Using a $14 million DARPA grant, a team of biologists and mathematicians at Duke and other universities will be looking more closely at circadian rhythms.

Some of the world’s leading experts on the cell cycle, the circadian clock, the metabolism of yeast, root growth in plants, and pulsing processes in bacteria want to deconstruct the molecular and genetic rhythms that keep these organisms alive, and whether there are universal rules controlling such cyclic behavior.

The role of genes

One of the most challenging goals is to identify the specific genes that turn each type of biological clock on and off and what signals those genes send with each on-off switch, says says Duke mathematician John Harer, the lead investigator on the new grant.

The other challenge is to identify what role each gene plays in the clock and whether it would be a good indicator of the position of that clock in its cycle.

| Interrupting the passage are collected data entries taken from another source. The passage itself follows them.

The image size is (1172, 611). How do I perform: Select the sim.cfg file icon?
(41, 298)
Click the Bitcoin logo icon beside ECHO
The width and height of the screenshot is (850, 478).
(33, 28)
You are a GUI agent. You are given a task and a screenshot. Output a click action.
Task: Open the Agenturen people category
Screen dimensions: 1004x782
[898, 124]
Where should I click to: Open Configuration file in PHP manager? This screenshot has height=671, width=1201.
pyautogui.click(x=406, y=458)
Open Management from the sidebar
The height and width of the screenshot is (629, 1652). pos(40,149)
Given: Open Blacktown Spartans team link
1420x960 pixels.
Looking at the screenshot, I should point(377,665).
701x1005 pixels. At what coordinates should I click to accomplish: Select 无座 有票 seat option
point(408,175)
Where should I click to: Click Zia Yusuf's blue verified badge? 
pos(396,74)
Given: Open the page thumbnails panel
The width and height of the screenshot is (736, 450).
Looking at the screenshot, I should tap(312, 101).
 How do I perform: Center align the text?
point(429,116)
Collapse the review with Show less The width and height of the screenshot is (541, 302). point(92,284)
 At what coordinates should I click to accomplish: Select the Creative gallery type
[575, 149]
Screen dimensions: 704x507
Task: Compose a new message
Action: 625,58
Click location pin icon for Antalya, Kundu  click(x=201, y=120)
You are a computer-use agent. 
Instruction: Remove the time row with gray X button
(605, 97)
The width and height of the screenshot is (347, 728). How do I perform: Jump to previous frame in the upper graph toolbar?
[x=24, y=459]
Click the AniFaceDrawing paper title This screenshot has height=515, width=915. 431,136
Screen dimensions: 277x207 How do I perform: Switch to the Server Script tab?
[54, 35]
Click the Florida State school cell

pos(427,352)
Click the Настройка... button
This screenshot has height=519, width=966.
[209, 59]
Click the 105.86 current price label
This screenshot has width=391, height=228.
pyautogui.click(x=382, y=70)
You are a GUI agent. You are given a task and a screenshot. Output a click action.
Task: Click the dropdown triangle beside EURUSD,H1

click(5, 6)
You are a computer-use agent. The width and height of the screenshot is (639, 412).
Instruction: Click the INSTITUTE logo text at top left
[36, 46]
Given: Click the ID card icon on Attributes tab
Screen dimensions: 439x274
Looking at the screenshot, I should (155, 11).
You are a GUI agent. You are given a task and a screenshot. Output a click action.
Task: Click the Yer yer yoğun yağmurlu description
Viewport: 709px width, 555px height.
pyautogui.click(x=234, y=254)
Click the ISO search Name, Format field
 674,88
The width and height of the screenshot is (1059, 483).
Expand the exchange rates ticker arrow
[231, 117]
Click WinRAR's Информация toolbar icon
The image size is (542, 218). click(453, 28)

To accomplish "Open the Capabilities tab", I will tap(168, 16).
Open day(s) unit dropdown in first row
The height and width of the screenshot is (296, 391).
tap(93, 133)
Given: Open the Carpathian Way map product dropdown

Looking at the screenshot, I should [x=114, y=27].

They might, for example, find a gene that controls the circadian clock, and then study it further to find out whether it’s six in the morning or six at night, according to that organism’s clock.

If scientists can isolate the genes, molecules and signals of these different biological clocks, they could find ways to control and repair them if they are broken or damaged, Harer says. They could then use that information to better understand and control specific groups of cells, organisms and possibly even systems within our bodies, or explain a variety of other observations, such as the connection between sleep problems and cancer.

One specific DARPA application would be to adjust soldiers’ biological clocks when they travel, to speed recovery from jetlag or slow down their metabolism after an injury.

There’s also interest in the signals that genes and cells send to each other, despite a lot of noise from their surroundings. If scientists can figure out how timing signals are sent, that could be useful for improving the way we send, receive and decipher our own communication signals, Harer says.